Since our performance goal was to do as good as IDOL, we
started with defining IDOL performance by running a few tests. IDOL performance
was stellar for each individual query, however because in IDOL facet requests
are a separate call, we had to combine the time for both requests. This added
some overhead, but combined they were still was less than half a second.
While IDOL tests were running, we were monitoring query
performance as well as system utilization. The system utilization of RAM and
CPU was essentially linear, each content engine was given about 10GB of RAM for
caching and internal workings and it never surpassed that. The CPU utilization on
these 128 core boxes was almost always below 25%, even at peak load.
As we pushed the system beyond our initial design
requirements, we noticed a sudden increase in query lag. This was due to our
specified thread count for each DAH, the threads were maxed out and as such
searches had to wait a little while to be executed. Naturally, if this was a
production environment we would deploy a few more DAHs to support increase in
search, but since it wasn’t our testing objective and we were short on time, we
decided to just call it a day. The main element here is that the IDOL content
engines weren’t really breaking a sweat throughout most of these tests.

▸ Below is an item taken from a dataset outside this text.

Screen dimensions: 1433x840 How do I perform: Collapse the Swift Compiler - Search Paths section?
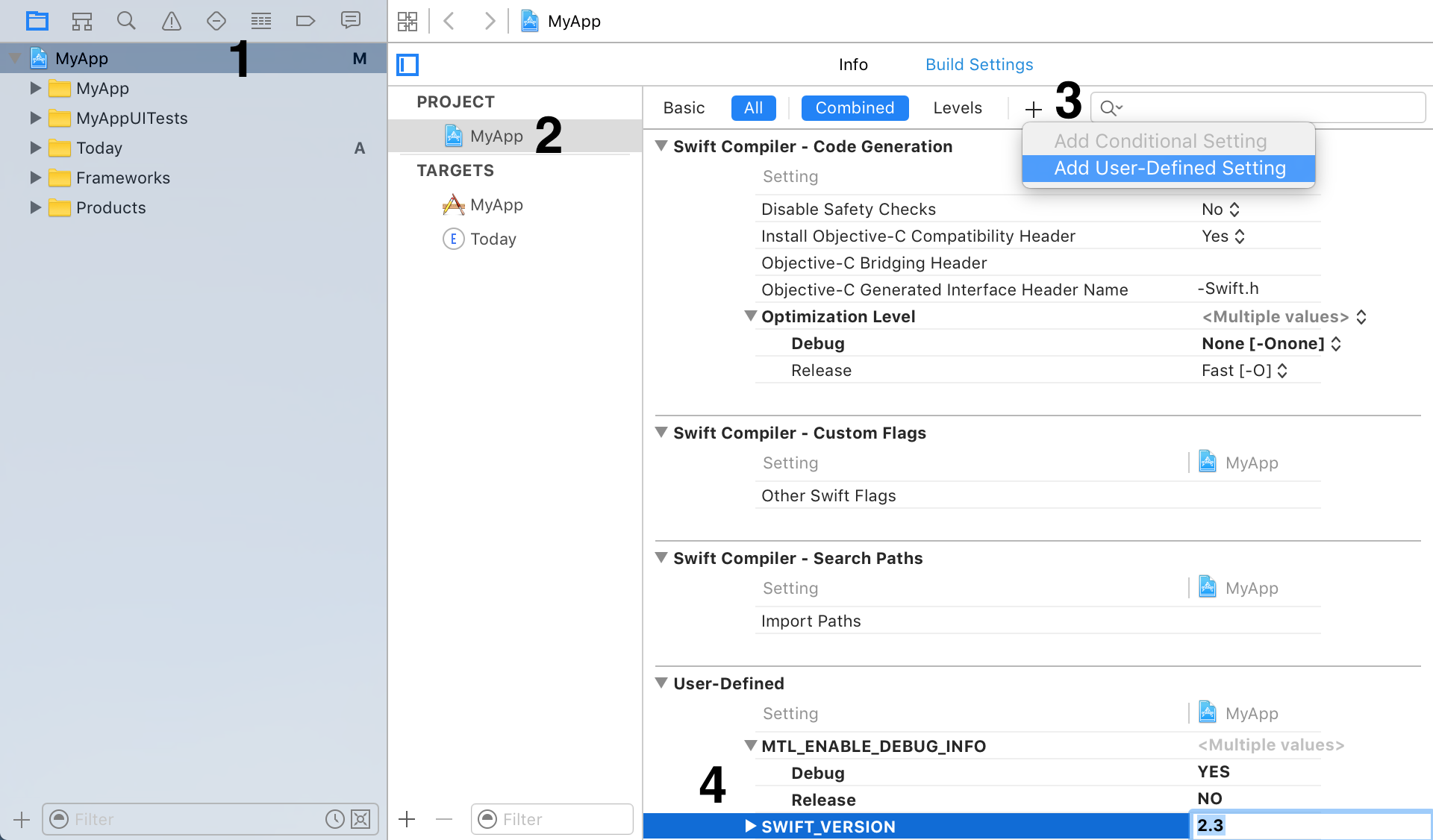(661, 557)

We repeated all of these tests with Solr, with necessary
adjustment for internal workings on the system. However, it is worth to note
that all business rules, fields, weights and etc… were preserved and replicated
in Solr as close we as could match them.
As we begun to test Solr, with our limited experience in the
system, we immediately started to run into problems. The initial and most
critical problem was system stability; Solr kept crashing during our tests. The
culprit ended up being Java Garbage Collection pauses which caused SolrCloud to
time out from ZooKeeper. Our handy consultants were able to help us address
this issue, however the documentation on this kind of problem is minimal at
best. We would never have been able to track this as a root cause on our own.
If you are running into stability issues with Solr, Garbage
Collection is definitely worth investigating. One of confirming symptoms is that
there is some significant pauses in the log file with no activity whatsoever
followed by a time out from zookeeper and a few funny error messages.

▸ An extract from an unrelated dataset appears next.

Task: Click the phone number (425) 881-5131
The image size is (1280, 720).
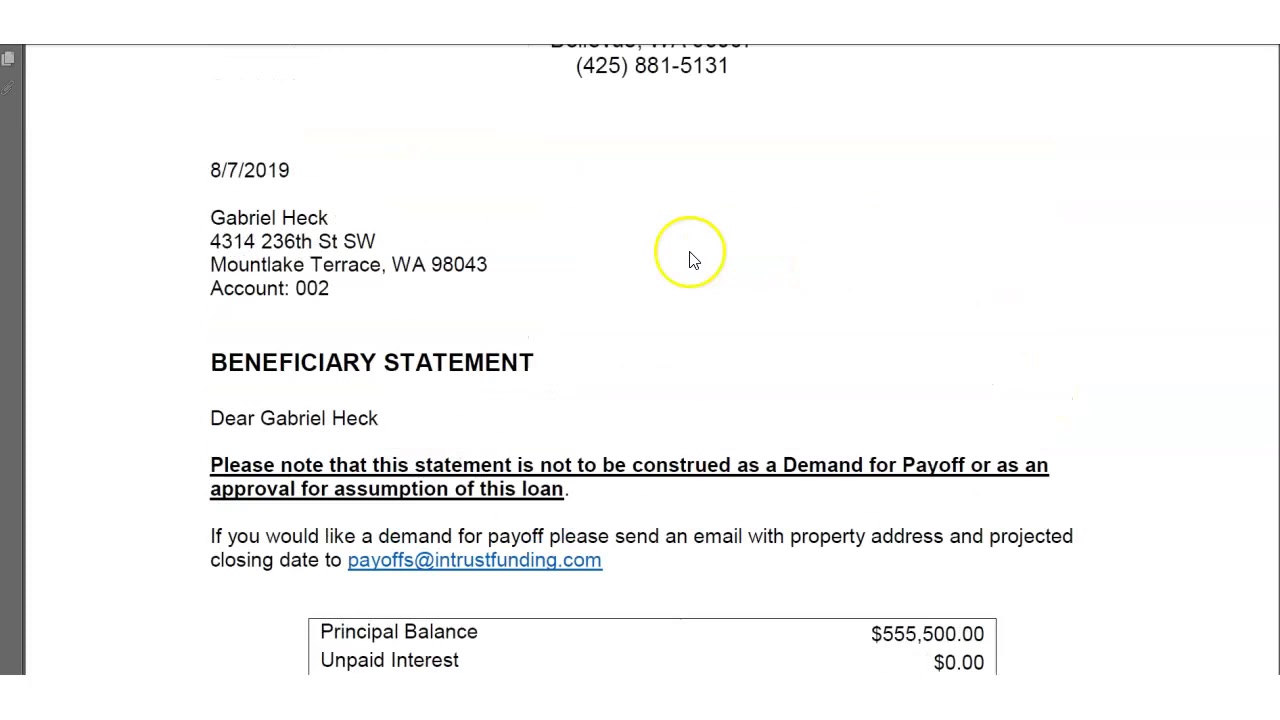Action: [652, 66]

Once the stability issues were addressed we had to examine
query performance. We were getting some very mixed results on some queries and
it took us a little while to determine the exact cause. We were seeing
generally good performance, better than IDOL, but on some queries the system
would just stall out and take between 3 and 5 seconds to respond.
This is where we had to sacrifice some functionality. We
have a unique identifier that is shared between several documents; when
searching, we generally only want to see the data related to the unique
identifier, however data from individual items is searchable as well. In both systems,
this kind of grouping it is a piece of cake since we can easily group by a
field value, however the culprit was getting facet counts based on this
grouping. For some of the broader terms, the result sets returned were pretty
large, somewhere around a million and Solr had to calculate facet counts based
on groups which caused this delay. We had to get customer’s approval to turn
off this functionality and were able to improve Solr’s performance at a slight
loss in functionality.
We also measured system performance during Solr’s tests. I think
it was worse than IDOL’s, the CPU utilization was never stable and resembled
what I would imagine to be a crack head’s EKG chart. JVM heap was configured at 32GB as well, totaling
less than IDOL. I wish we could give it some more RAM, but due to garbage
collection problems we were advised against it.
In the end, we were able to shave off about ¼ of a second
for almost all of our searches on average, which is a pretty tangible
improvement in my opinion. However, we never went back to test IDOL’s
performance without counting up facets based on groups, so I can’t say of
certain which one is faster.
So here is my take on it. As far as performance goes, I
think Solr is faster than IDOL 7, mainly because you can retrieve facets and
results in the same query. However, as far as performance bang for the buck, I
think IDOL does a much better job here. It’s hardware resource utilization is
much more controlled and predictable.
Additionally, I my personal belief is that SolrCloud
automates too much which turns into a lack of flexibility and control. For
example, in IDOL, we had direct control over which content servers will be
processing requests. While in SolrCloud, requests for each shard are
distributed among replicas in an unpredictable manner. Don’t get me wrong, I am
all in favor of automation, but the control freak in me is screaming “NOOOOOOOO!!!!”.
I know that there are a lot of elements missing here since
query performance and system utilization is heavily dependent on data and types
of queries and I didn’t share that information with you yet, but don’t worry,
more info will be coming soon.